The National Sugar-Sweetened Beverages Tax Coalition has called on the federal government not to succumb to the blackmail of the producers of soft drinks as it strives to reduce diet-related diseases in the country.
It said for the desired impact of reduction in consumption of soft drinks, the tax must be immediately increased to a minimum of 20 per cent of the final retail price.
Addressing a press conference on behalf of the coalition on Wednesday in Abuja, the Executive Director of Corporate Accountability and Public Participation Africa (CAPPA), Akinbode Oluwafemi, said the federal government should begin a legislative process for the sustainability of the tax, that will be adjustable for inflation with provisions on earmarking.
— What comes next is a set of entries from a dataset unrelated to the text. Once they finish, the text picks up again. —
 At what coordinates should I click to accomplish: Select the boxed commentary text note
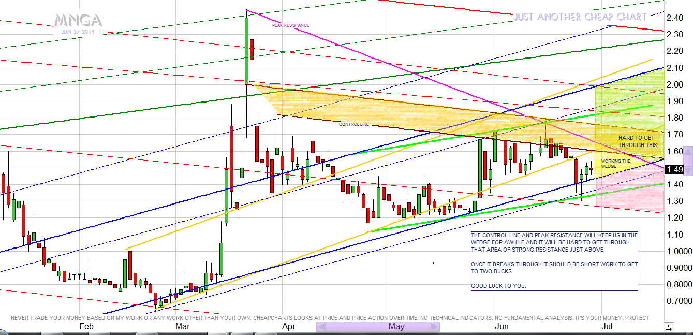click(554, 260)
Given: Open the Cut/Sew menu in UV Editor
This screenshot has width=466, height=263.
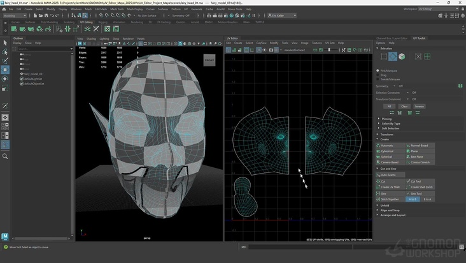Looking at the screenshot, I should (x=261, y=43).
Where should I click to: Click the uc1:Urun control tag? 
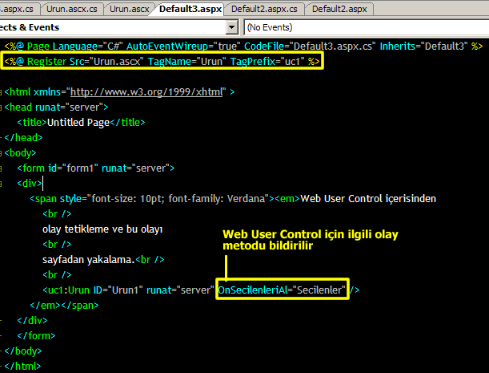67,290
He insisted that the press briefing goes beyond to bringing attention to the important issue of SSBs tax, but to also urge media practitioners to be alert to deliberate misinformation coming from certain sections — those working tirelessly to undermine the collective wellbeing of Nigerians through their daily attack on government pro-health initiatives aimed at promoting public health by weaning Nigerians off unhealthy diets, and unhealthy lifestyles.
Oluwafemi recalled that in 2021, the federal government imposed a N10 per litre Excise Duty on Sugar-Sweetened Beverages.
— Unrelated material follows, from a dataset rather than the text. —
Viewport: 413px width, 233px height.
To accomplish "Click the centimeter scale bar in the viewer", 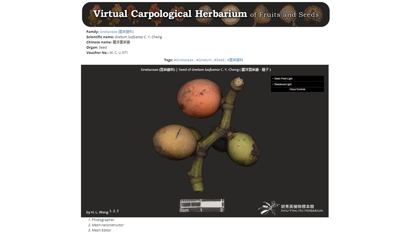I will point(202,205).
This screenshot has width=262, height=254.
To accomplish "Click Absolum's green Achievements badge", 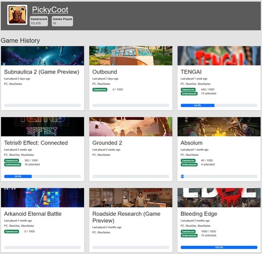I will click(189, 165).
He explained that the tax was principally to help reduce the over-consumption of SSBs which have links to more than 15 types of cancer, obesity, diabetes, and other non-communicable diseases (NCDs).
According to him, SSBs, popularly called Soft Drinks, have been confirmed by the World Health Organisation (WHO) and other national and international health bodies, to have a hard-hitting impact on health, social, economic, and environmental wellbeing of consumers and our communities.
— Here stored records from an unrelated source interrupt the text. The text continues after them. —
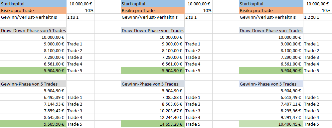Select the 2 zu 1 ratio cell
Image resolution: width=332 pixels, height=128 pixels.
pyautogui.click(x=199, y=17)
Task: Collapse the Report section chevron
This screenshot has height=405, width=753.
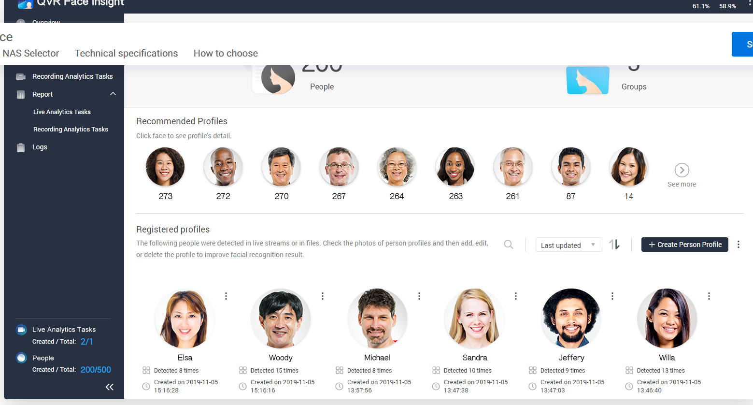Action: point(113,94)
Oluwafemi said the tax covers different categories of sugar-sweetened non-alcoholic beveragesand implementation began in June 2022.
He maintained that tax is effective in reducing consumption of SSBs in all the countries of the World where they have been effectively introduced and managed.
His words: “Interestingly, manufacturers of these unhealthy products through various front and ally groups including the Manufacturers Association of Nigeria, Organised Private Sector, and other nameless groups have continued to blackmail the government with their heavy media campaign of misinformation and threat to the federal government.
“They have also constantly attacked civil society groups working to ensure that Nigeria institute effective food policies that will reduce diet-related diseases in the country.”
Oluwafemi added that while the aim was to reduce overconsumption, the beverages are non-nutritive and have no use in the body.
The coalition stated: “The current N10/litre is insignificant, it has been absorbed by the industry.
“For the desired impact of reduction in consumption and decrease in NCDs, the tax must be immediately increased to a minimum of 20% of the final retail price of SSBs.
“Government must not succumb to the blackmail of the producers of SSBs. Instead, the government should begin a legislative process for the sustainability of the tax, that will be adjustable for inflation with provisions on earmarking.
“Government must in good faith begin to account for the taxes collected and a breakdown of how it has been expended.”